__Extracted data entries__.
- - -

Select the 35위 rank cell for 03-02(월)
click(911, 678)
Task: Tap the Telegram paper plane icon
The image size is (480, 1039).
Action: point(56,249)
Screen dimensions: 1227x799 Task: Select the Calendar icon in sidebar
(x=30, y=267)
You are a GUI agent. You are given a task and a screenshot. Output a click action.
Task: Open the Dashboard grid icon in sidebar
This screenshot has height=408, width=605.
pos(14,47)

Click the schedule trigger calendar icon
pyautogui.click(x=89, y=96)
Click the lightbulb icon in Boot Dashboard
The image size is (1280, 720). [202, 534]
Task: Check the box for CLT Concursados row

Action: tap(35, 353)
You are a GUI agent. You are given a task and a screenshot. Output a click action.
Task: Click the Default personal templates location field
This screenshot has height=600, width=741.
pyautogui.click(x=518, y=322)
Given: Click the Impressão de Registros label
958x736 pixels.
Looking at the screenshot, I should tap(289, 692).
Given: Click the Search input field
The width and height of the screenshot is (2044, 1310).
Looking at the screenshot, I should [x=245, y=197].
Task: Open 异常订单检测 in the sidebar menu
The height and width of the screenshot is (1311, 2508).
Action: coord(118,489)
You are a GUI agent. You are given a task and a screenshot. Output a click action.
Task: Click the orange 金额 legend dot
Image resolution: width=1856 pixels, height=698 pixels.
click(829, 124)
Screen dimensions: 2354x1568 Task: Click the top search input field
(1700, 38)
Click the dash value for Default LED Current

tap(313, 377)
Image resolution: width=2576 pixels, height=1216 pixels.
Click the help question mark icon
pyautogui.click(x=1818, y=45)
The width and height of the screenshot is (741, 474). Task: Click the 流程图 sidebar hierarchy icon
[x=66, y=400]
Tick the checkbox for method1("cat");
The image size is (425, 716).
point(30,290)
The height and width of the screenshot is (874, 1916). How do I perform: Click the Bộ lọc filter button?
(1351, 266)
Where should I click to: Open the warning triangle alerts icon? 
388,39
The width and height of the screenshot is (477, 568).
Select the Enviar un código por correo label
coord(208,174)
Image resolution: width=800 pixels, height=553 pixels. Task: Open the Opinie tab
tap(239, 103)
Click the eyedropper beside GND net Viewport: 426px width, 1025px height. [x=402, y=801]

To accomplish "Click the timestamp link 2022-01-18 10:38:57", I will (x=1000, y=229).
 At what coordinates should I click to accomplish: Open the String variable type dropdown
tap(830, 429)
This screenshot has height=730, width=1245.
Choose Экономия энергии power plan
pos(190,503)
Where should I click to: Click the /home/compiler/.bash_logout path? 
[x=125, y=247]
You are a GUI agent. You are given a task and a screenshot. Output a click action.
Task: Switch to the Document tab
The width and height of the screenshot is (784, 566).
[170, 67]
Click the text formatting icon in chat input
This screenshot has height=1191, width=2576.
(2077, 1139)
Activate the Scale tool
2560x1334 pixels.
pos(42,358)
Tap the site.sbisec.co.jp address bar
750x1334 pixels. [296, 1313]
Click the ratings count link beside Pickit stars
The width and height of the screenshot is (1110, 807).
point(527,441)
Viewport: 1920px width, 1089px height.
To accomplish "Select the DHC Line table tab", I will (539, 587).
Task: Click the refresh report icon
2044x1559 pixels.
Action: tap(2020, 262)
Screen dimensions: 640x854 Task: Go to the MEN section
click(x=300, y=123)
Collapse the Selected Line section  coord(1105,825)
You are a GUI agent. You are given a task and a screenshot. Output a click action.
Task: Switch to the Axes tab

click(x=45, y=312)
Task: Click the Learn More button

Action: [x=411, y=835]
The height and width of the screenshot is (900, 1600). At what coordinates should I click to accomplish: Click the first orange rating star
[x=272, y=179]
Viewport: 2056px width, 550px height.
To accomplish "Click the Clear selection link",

- - -

__What this task involves__. Convert the records from the line containing "Click the eyedropper" through the line containing "tap(830, 429)" into a JSON list of strings, one string per line, with blank lines omitted.

__Full response__.
[
  "Click the eyedropper beside GND net Viewport: 426px width, 1025px height. [x=402, y=801]",
  "To accomplish \"Click the timestamp link 2022-01-18 10:38:57\", I will (x=1000, y=229).",
  " At what coordinates should I click to accomplish: Open the String variable type dropdown",
  "tap(830, 429)"
]